[DATA SHOWN — start]

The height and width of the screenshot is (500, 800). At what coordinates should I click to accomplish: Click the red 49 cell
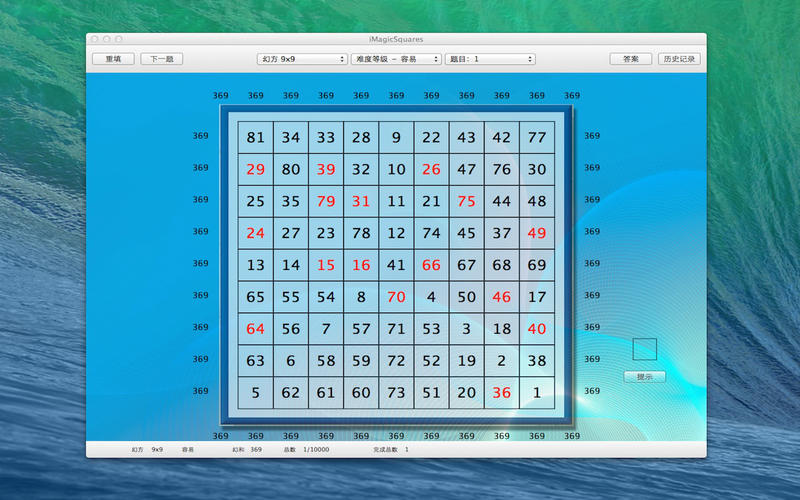click(x=537, y=233)
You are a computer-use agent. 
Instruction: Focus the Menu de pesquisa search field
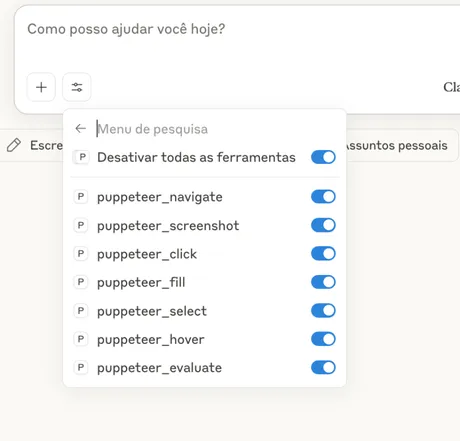click(217, 129)
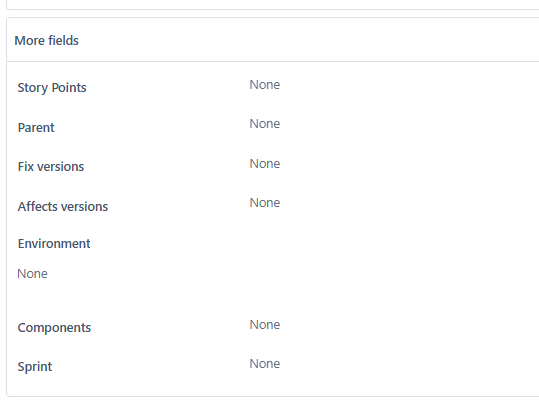Click empty header bar beside More fields title
Screen dimensions: 539x402
click(x=309, y=40)
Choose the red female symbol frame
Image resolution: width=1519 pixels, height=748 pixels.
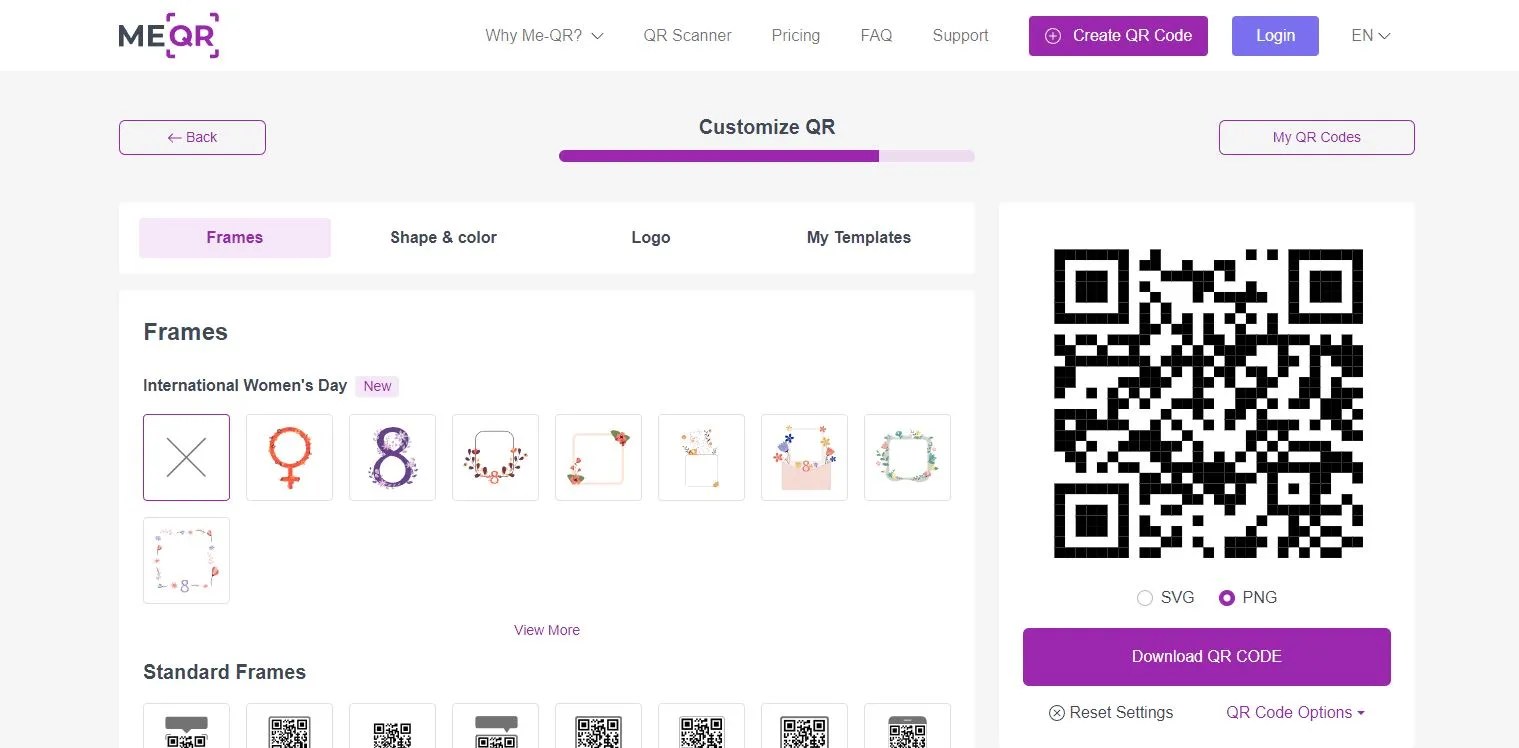[289, 457]
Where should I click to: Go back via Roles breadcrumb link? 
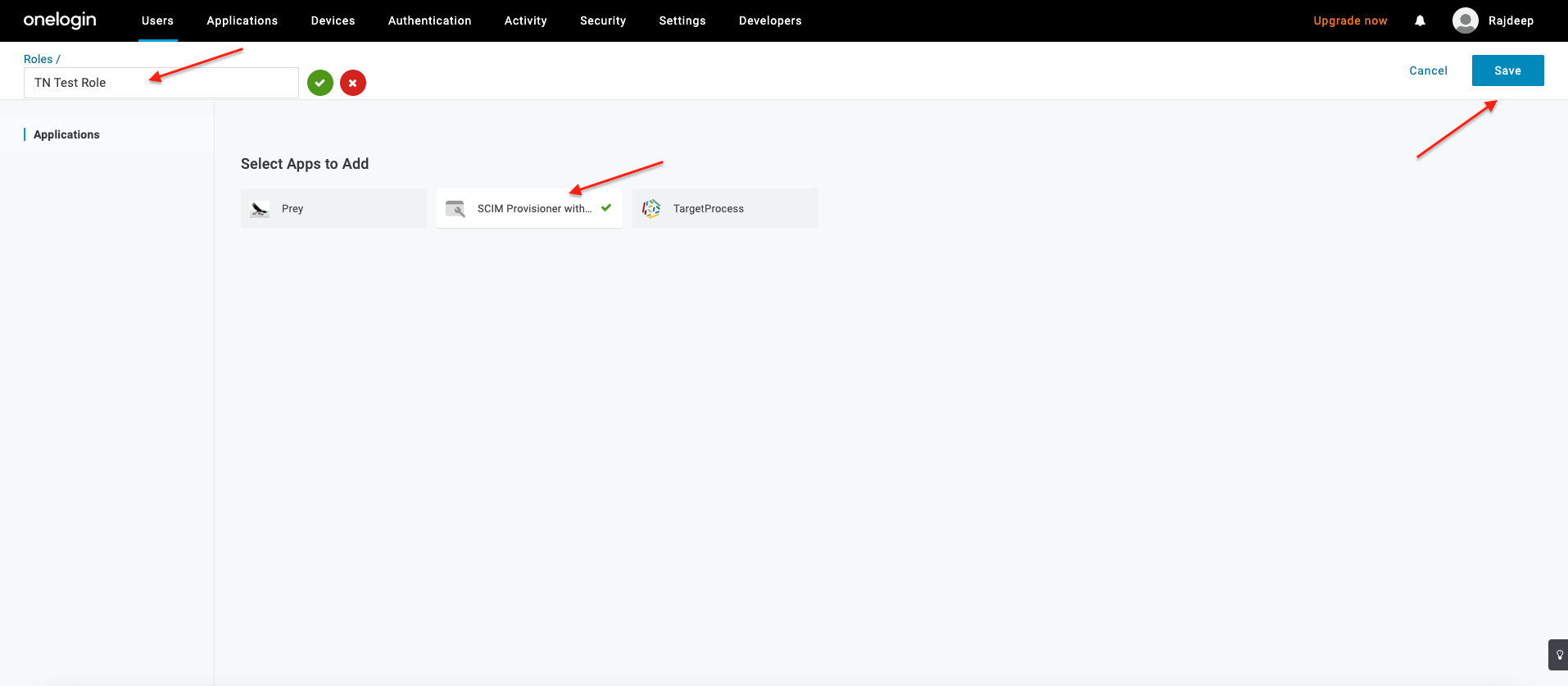38,59
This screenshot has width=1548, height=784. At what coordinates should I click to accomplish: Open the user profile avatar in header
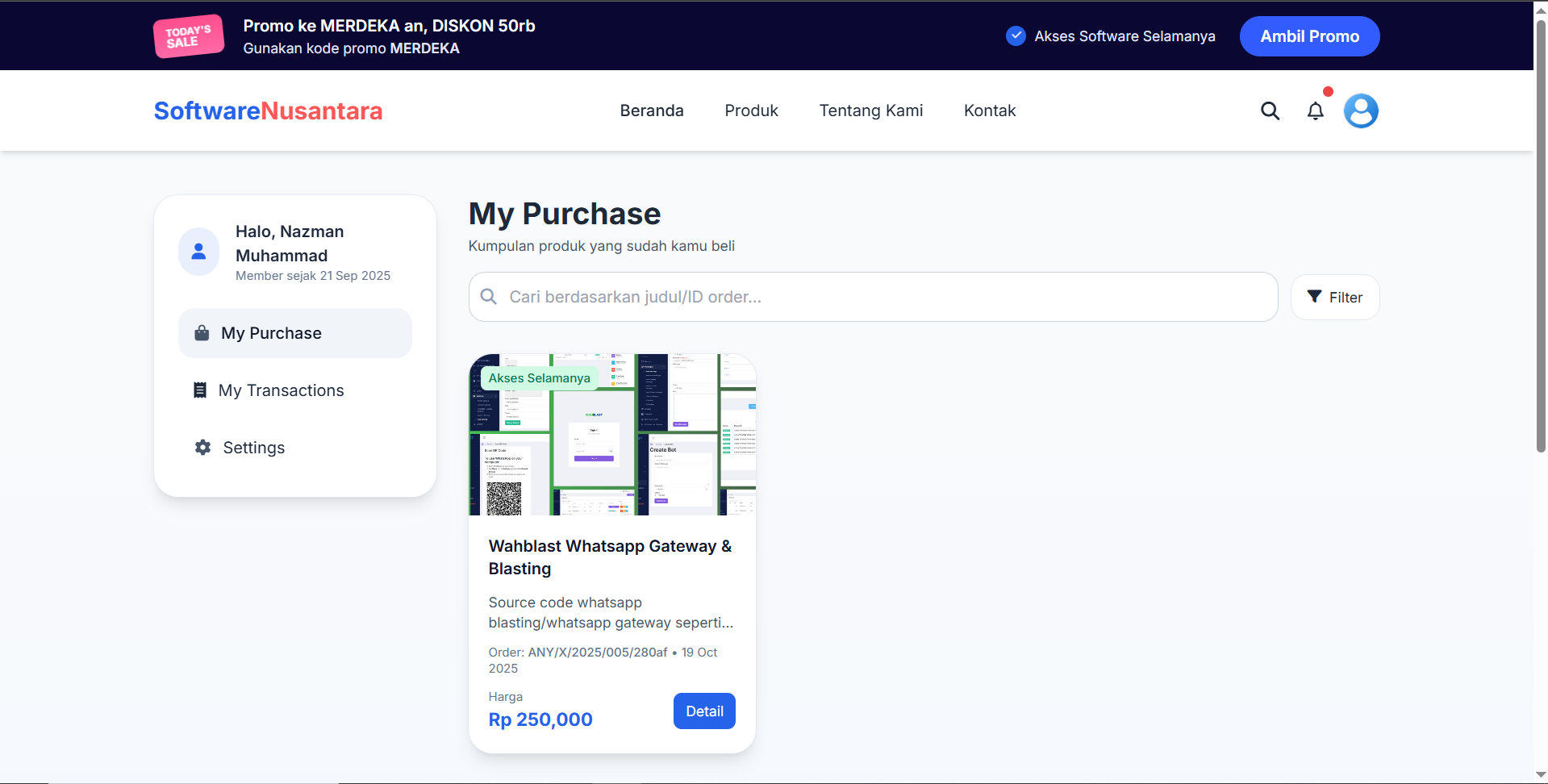click(1360, 111)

[DATA SHOWN — finish]

EXERCISE DETAILS. Take the line that holds "This screenshot has" as the start and the last line of the data as the end. Copy only those lines exactly, both ends included, except the pictures.

TASK RESULT.
This screenshot has width=1548, height=784. At what coordinates should I click to accomplish: Open the user profile avatar in header
click(1360, 111)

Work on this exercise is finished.